**Tugas yang Dikerjakan:**
1: Menurut teks tentang surat Ghafir, berapa jumlah ayat dalam surat tersebut?
2: Teruskan teks tentang surat Ghafir mulai dari kalimat terakhirnya.

**Teks Sumber:**
%%

Penulis: Dr. K. Asmawi Mahfudz, M.Ag
Surat Ghafir dinamakan juga dengan suratal-Mukmin karena di dalam satu ayatnya disebut ”wa qala rajulun mukminun”, telah berkata seorang laki-laki mukmin. Jumlah ayat dalam surat ini adalah 85 ayat. Semua ayat dalam surat Ghafir masuk dalam kelompok Makiyyah, kecuali dua ayat yaitu “Inna al-Ladhina Yujadiluna fi ayat Allahi bi ghari Sulthan Atahum….” Dan ayat yang dimulai dengan “Lakhalqu al-Samawatu wa al-Ardlu Akbar”. Banyak riwayat Hadits yang menerangkan tentang keutamaan dari surat-surat yang dimulai dengan Ha mim, di antaranya adalah “ segala sesuatu itu mempunyai saripati, dan saripati al-Qur’an adalah al-Hawamim (surat-surat yang dimulai dengan Ha mim). (Al-Shawi,Beirut: 2002, IV, 3). Riyat lain dari Abu Harayrah dijelaskan, barang siapa membaca ayat kursi dan Ha mim dari awalsurat al-Mukmin, maka dia akan dijaga dari segala keburukan di hari itu.

%%

**Informasi yang Diberikan:**
%%

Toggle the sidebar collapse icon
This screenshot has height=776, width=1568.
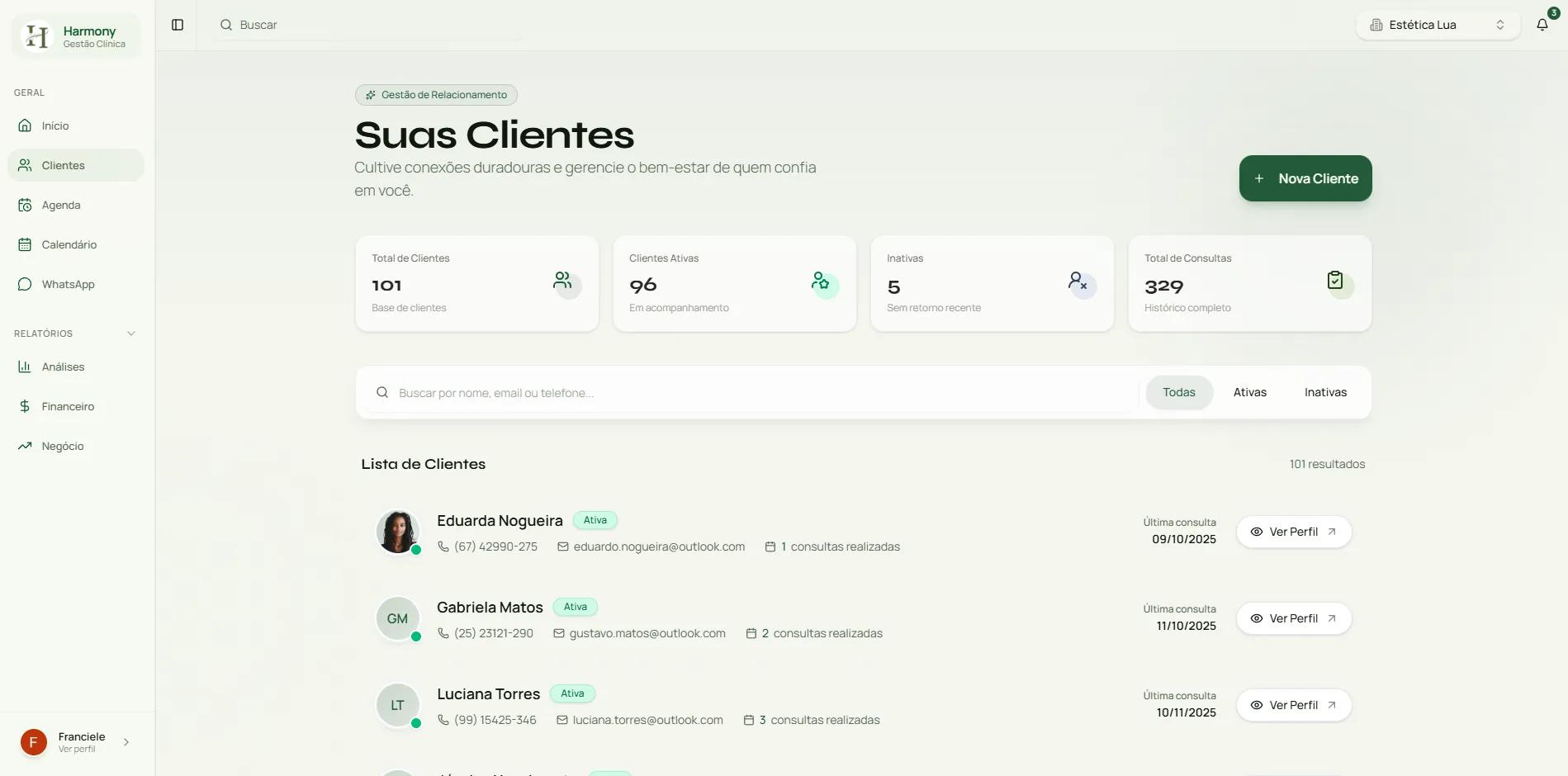(177, 25)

%%

**Hasil Tugas:**
1: 85 ayat.

2:
“Ha Mim”. Dan Hanya Allah yang tahu maksud dari ayat ini. Para mufasir memberikan tafsir yang berbeda tentang makna dari Ha mim. Sebagian dari mereka menyerahkan artinya kepada Allah, untuk menghindari kesalahan dalam memahaminya. Tetapi sebagian yang lain menjelaskan bahwa Ha mim diambil dari Nama-nama Allah yang menjelaskan tentang sifat-sifat Allah yang sempurna. Misalnya huruf Ha’ diambil dari Hamid, Halim, Hakim dan seterusnya. Sedangkan huruf Mim diambil dari nama Allah Malik, Manan, Majid dan lain-lain (Al-Shawi,Beirut: 2002, IV, 3). Tetapi dari semua penanafsiran ini ayat ini tentunya menghendaki adanya perhatian kepada manusia tentang kebesaran dan keagungan Allah tanpa ada kekurangan yang melekat dalam dzat Allah.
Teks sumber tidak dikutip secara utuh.